On Tue, Jan 19, 2010 at 04:04:07PM -0800, Russ Allbery wrote:
> > hu? since when do we have a broader interest in people patching and
> > rebuilding packages? I know that there are *some* people interested in
> > that (me included) but I don't see that a broader audience wants to
> > support that.
> 
> Uh, since as long as I've been part of the project.  I think this is at
> least the third time that I recall the same topic coming up on -devel.

Wow. How often a topic comes up on -devel is an indicator how
representative a given idea is in the whole developer body?
It might be a sign that the people who want it tend to ask for it
a lot.

> > Apart from this it seems quiet illusionary to support every possible
> > circumstance under which a dirty build environment could affect a build.
> 
> For the most part, these problems are caused by Autoconf scripts that
> automatically detect features during the configure stage of the build.
> For the most part, Debian wants to enable all of those features anyway, so
> there isn't a serious problem.  In the cases where we don't, there is
> usually an explicit --disable-X or --without-X flag that can be given to
> configure.  Where there isn't, that's an upstream bug that is usually
> worthwhile to work with upstream to fix.

Well, I can't tell if most packages use autoconf.
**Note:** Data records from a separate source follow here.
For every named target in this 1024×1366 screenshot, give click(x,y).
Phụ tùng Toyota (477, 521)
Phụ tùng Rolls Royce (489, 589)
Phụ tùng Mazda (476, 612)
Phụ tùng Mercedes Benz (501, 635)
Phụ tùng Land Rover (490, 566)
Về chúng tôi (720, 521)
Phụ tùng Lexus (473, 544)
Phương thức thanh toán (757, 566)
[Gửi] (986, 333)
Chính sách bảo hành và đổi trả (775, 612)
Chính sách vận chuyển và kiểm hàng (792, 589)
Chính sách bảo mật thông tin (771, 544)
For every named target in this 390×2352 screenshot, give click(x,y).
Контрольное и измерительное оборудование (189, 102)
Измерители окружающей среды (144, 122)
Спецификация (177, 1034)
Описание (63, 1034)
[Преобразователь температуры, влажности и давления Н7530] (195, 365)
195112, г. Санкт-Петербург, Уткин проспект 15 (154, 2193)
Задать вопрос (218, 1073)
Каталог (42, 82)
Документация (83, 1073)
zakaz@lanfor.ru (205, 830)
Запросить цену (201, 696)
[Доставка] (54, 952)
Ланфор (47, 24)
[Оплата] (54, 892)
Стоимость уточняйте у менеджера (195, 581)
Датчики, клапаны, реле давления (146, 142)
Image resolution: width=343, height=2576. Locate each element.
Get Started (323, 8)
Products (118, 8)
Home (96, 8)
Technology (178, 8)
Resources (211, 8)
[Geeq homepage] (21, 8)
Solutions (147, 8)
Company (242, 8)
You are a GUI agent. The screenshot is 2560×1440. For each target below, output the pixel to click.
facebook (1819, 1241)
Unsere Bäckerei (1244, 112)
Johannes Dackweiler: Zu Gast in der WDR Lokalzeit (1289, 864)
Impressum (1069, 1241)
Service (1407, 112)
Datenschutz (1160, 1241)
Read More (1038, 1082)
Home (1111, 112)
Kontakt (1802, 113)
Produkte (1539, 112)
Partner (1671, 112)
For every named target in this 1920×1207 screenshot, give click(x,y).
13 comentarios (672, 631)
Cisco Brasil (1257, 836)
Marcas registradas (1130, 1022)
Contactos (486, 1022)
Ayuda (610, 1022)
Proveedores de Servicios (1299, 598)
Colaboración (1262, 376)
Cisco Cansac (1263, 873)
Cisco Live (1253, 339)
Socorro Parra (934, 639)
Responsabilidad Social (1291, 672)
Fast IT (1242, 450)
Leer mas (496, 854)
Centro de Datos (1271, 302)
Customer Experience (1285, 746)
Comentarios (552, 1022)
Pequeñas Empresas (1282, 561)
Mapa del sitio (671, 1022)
Probably they do.
But there are plenty of other build systems around, all with its own
caveats. So my statement "... illussionary to support /every/ possible
circumstance ..." is still true. That does not mean that we shouldn't
fix such bugs if they arise (obviously we should) but having priority
on it is a different thing.

> This really isn't that horribly difficult in most cases.  In cases where
> it is difficult, Build-Conflicts can be used to ensure a reasonable build
> environment when a package would otherwise insist on picking up an
> incorrect dependency.  In some pathological cases, it may be difficult
> enough to not be worth it, but in that case I think it's a wontfix bug,
> not a non-bug.
> 
> > Bug or not: For the binary packages we provide (which is after all still
> > the main priority as a binary distribution) we really want that they are
> > built properly in either case. So providing a build environment as clean
> > as it could be is really a good thing.
> 
> sbuild has never provided this in the history of the project.  I really
> have to question the emphasis put on this given that we've lived for all
> these years without having that and by fixing the packages to do the right
> thing.

Eh.. what? I'm using sbuild to build my packages before uploading them
locally. It uses schroot and schroot supports LVM snapshots.
Which is what I'm using. Probably it has never been deployed on our
buildds but that has nothing to do with what sbuild can provide.

> >> People do occasionally test whether packages rebuild properly in dirty
> >> environments and file bugs when they don't.  Being absolutely certain it
> >> will always work is, of course, hard, but I think fixing the bug when we
> >> detect it is the right idea, rather than treating it as a bug in the build
> >> environment.
> 
> > Rebuild tests in dirty environments? I'm aware of rebuild tests in clean
> > environments to make sure that build-depends are fine etc. but I never
> > heard of such efforts. Could you give a pointer to that?
> 
> http://lists.debian.org/debian-devel/2008/01/msg00869.html
> 
> It was the second hit in Google for the obvious search.  There was a long
> thread that worked through some of the problems with the initial method of
> checking, and there is further discussion of this same question there (why
> do we want this, shouldn't we just always use clean build environments,
> etc.).

Oh, well, after I read the link I even remember it. Yes, if we are aware
of problems there is reason to fix them. That doesn't mean that we
should always build in dirty chrooots, though.